Sunday, October 4, 2015

Not Zen 175: Tides

An otter muscled through the wild seas from its kelp beds toward an intruder. Gusts blasted the sea from the west, the otter's right flank. Storm clouds tumbled overhead, pushed by the winds. On the shore, a few men and a woman watched.

"Out!" yelled the otter. "Get back to the shore where you belong!"

A man had stepped from the sand into the surf. He'd struggled through the crush of the incoming waves, his heavily-muscled arms and legs impelling him beyond the sand shelf. He'd passed the few other human swimmers. Finally, he'd come out too far. He'd skirted the boundaries of the otter territory.

"Turn back!" the otter shouted again.

The man laughed to see a creature half his size swimming so aggressively towards him.

"I'm no invader," he said. "These ocean currents are taking me where I don't want to go."

"Don't you know how to swim?" The otter slowed. An ocean swell drove water over his reddish-brown coat.

"I'm strong. I'm a champion fighter," the man announced with a laugh. He turned his body against the swirl of the currents. "I'll beat this, don't worry."

"I am a champion, too." The otter flexed his mighty claws. They had broken clams, crushed spiny urchins, and helped him beat his rivals. "It had never occurred to me to fight the ocean."

He stared in fascination as the man struggled with the riptide. The thick arms pulled with great power. The man swam better than others of his kind, at least.

The otter blinked, awed by the size, strength, and energy he saw. Of course, the fellow was losing to the current but he was a champion nonetheless. Any creature would admire the man's fighting spirit. Despite the way the sea tossed him around, he kept fighting.

On a hunch, the otter dove for a look below.

"The ocean floor is close beneath you," he said when he surfaced. "Maybe you should use it."

"No!" the man roared. He churned his arms and legs harder. Again, he chose to battle the direction of the ocean rather than cross to the calmer swells only a few body-lengths away.

The otter flipped on his back to watch. The man seemed to be no threat. The ocean flowed the way it always did here on a stormy day with the tide beginning to wane. The man was oblivious to his circumstances, too. He didn't stop struggling to look around.

Twice, the man dropped down under the surface to push off of the bottom despite his anger about it. He rocketed to chest height each time but he didn't take the opportunity to observe his surroundings. The different flows were clear to see. Meanwhile, the otter noticed there had been no good effect from the man's efforts. The speed and volume of the sea tides were such that they carried the man on an inevitable course, an arc back toward a rocky outcropping of the shore. There, the otter guessed, the warrior would have no problem.

"Do you panic because of unthinking emotions?" the otter asked. He swam in and out of the currents around the man, mystified. "I have always wondered about other animals."

"I don't panic. I fight. All my life, I have done so. I will always fight."

"But the emotions in you, the fear and the anger, they are greater than you can overcome. The ocean is greater still. You should observe yourself for a moment."

"No!" the man roared.

"If you continue to resist the tidal force, it will sweep you against these rocks. While if you understand the waves and swim as you must, you'll move to safety."

The man spun. He saw the arc of the ocean swells at last. He faced the shore so that he was not pushed onto the rocks unknowing. But but he was forced to them nonetheless. A tumble of whitewater sent him headfirst into a group of three boulders. He raised his arms for protection. Such was his strength that he remained conscious. Blood poured from his forehead. He turned to face the next wave. He threw an arm over the largest boulder and shook his fist at the sea. He roared as he was battered by another great wave.

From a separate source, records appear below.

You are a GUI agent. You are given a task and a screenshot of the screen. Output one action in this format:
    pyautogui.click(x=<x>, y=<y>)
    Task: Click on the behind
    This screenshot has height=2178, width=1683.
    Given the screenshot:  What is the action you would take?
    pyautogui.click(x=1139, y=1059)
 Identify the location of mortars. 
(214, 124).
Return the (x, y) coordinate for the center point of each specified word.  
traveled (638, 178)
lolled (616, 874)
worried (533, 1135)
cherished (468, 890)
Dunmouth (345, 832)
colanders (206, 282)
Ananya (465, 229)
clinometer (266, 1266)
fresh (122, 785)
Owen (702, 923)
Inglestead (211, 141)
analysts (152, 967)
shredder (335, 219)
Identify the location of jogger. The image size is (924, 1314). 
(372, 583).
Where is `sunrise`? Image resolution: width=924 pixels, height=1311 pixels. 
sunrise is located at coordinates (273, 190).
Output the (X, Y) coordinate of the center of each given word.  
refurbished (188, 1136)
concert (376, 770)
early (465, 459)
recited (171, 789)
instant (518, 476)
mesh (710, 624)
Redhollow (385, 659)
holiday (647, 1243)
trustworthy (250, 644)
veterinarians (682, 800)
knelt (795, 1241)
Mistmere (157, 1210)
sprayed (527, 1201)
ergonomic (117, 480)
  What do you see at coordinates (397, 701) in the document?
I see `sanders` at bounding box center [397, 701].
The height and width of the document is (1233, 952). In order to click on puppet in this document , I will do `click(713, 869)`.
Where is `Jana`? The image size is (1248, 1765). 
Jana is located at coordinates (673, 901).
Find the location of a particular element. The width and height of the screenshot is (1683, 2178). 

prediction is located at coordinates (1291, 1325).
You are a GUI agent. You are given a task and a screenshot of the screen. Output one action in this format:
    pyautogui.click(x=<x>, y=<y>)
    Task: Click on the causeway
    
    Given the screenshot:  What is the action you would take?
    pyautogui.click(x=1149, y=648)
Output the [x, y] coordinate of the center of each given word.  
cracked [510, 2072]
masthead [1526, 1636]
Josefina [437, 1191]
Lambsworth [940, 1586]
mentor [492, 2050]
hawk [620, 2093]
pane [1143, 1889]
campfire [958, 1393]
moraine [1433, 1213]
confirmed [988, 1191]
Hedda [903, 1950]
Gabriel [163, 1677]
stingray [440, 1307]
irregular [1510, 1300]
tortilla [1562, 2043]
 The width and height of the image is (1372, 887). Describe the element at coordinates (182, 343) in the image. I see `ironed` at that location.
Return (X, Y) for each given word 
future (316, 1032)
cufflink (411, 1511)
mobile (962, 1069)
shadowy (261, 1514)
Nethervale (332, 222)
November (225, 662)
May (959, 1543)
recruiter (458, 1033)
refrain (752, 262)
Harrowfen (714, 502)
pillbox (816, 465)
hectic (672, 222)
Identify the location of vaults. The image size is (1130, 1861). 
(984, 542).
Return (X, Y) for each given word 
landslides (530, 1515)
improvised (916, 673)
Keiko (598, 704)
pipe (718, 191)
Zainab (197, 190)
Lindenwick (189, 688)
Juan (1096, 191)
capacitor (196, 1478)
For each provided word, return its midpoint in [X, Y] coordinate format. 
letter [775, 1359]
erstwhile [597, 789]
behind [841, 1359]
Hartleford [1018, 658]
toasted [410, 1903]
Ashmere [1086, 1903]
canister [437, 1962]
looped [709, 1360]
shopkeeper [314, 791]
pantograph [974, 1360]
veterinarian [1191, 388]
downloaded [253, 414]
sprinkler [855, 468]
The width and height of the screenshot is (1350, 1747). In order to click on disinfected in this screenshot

The otter swum over to the rocky outcropping, slipped up onto the shore through the calm spot the man should have used, and skipped over to the strange fellow.

"I'm amazed that you are alive," he blurted.

"I won't let the ocean win."

"Oh human," the otter chuckled. He lay down on the rocks above the man's head. "The ocean is not trying to beat you."

"It keeps pushing me around."

"The ocean doesn't know you. This is the way of the world." He rolled onto his back and lifted his claws in a stretch. He folded them over his chest and closed his eyes. "Life only feels like it's fighting you when you're trying to fight."